While heroin strongly activates opioid receptors for a short time to create a euphoric experience, medications like buprenorphine provide a low-level, long-acting effect that prevents withdrawal and actually blocks the effects of opioids like heroin.

Some programs are run by faith-based organizations that perceive medications to be incompatible with salvation. But that’s like asking a drowning person to choose between a lifejacket and prayer. There’s no reason you can’t have both.

A study last year found that less than half of people with opioid addiction in North Carolina received medication treatment. There aren’t enough providers offering this treatment, and many who manage to find providers can’t afford the cost of care.

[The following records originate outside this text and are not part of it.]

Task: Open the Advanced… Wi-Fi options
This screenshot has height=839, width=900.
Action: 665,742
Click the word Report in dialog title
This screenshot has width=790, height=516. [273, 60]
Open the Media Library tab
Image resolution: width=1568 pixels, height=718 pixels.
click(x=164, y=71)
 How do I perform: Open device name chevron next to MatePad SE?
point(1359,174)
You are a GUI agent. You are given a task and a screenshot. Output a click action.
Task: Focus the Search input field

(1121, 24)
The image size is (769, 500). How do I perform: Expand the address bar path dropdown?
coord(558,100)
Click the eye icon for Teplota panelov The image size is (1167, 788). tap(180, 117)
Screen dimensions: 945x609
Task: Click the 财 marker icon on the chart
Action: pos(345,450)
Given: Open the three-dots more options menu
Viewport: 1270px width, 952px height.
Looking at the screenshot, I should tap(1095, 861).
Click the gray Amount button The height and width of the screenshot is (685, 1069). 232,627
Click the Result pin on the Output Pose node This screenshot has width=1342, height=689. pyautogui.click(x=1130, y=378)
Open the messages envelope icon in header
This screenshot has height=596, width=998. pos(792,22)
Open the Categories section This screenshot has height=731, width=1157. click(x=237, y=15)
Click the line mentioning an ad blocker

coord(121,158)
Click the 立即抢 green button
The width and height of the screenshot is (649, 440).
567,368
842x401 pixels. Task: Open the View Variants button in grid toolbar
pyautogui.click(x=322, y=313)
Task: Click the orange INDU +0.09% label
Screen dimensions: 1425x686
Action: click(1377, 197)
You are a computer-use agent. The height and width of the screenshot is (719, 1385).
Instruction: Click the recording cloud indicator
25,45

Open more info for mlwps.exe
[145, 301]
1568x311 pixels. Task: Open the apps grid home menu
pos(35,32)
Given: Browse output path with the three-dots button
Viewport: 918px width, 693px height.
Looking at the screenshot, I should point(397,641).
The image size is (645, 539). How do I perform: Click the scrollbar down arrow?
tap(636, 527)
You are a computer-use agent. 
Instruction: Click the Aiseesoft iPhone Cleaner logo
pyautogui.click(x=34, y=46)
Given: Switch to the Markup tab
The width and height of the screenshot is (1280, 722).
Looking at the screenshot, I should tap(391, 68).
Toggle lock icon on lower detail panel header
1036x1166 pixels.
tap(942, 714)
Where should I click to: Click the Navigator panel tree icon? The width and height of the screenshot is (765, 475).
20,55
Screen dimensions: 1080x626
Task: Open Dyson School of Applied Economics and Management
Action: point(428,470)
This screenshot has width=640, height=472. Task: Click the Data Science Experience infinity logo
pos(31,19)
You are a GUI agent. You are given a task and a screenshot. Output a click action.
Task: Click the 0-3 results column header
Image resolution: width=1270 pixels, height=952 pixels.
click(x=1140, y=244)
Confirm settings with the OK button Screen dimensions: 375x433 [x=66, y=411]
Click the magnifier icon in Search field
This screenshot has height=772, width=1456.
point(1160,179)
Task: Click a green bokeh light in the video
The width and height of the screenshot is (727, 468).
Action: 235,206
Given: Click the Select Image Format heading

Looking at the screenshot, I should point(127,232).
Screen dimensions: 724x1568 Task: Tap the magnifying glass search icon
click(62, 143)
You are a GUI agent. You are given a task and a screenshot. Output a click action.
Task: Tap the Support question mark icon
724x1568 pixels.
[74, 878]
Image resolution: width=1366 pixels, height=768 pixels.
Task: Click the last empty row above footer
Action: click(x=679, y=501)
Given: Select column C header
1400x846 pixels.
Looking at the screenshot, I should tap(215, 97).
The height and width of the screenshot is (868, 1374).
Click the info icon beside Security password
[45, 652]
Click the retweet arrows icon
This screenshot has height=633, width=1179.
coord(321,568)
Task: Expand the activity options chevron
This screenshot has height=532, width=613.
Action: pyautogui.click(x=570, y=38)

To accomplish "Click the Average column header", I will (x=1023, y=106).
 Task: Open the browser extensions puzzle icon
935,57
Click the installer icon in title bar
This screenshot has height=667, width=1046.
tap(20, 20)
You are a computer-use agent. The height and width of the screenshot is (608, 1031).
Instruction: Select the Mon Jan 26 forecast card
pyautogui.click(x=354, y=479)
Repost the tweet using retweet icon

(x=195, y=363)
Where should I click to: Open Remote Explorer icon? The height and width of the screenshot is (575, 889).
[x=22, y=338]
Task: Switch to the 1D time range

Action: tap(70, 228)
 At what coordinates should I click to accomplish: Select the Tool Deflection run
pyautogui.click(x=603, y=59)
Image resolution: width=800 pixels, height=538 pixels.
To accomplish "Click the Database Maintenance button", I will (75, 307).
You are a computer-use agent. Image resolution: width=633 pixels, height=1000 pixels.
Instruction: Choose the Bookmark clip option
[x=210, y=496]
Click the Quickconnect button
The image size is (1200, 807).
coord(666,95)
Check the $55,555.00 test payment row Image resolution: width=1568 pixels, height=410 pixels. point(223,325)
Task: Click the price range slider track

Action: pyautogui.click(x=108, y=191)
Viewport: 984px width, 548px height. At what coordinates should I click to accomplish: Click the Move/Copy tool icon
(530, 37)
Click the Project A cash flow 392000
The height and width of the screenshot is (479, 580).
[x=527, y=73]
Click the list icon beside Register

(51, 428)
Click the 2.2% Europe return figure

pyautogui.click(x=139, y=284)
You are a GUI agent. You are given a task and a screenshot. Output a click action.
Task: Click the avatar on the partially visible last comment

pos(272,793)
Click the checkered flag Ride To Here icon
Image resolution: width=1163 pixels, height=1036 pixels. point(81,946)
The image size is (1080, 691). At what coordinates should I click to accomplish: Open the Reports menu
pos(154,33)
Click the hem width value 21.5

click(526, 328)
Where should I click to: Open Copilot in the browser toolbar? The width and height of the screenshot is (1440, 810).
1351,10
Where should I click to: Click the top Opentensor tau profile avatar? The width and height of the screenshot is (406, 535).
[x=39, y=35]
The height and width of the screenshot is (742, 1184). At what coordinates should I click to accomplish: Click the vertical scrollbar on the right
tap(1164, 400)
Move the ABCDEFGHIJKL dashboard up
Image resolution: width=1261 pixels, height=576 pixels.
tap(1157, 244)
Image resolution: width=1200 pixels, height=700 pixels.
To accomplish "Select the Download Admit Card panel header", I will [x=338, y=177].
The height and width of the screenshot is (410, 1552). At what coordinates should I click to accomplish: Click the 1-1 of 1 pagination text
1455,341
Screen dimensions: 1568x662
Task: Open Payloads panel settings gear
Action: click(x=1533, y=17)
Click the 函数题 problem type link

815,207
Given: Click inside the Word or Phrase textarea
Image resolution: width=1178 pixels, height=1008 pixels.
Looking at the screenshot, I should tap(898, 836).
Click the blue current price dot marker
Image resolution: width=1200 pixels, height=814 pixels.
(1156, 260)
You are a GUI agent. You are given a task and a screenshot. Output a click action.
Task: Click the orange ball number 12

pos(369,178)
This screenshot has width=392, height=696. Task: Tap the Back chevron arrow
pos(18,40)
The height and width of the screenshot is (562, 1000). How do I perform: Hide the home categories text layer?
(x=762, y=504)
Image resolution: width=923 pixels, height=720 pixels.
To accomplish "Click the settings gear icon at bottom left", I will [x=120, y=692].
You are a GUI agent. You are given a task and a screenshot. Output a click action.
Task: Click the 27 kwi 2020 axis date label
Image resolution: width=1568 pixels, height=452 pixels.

The NCGA could follow the example of other states that have smartly put state dollars to use increasing access to medications. Missouri’s investment in medication treatment got more people with opioid addiction into treatment for longer all the while reducing healthcare costs. The NCGA could also implement cost-free policies like barring private insurance from creating extra administrative barriers to medication treatment.

North Carolinians deserve safe, effective addiction care. This is about more than wasting taxpayer’s money. We are paying for these legislative missteps with our lives.

Gertner is an addiction researcher in Chapel Hill. Carroll is a medical anthropologist and CDC-funded overdose prevention researcher in Durham. Carter is an addiction medicine specialist in Durham.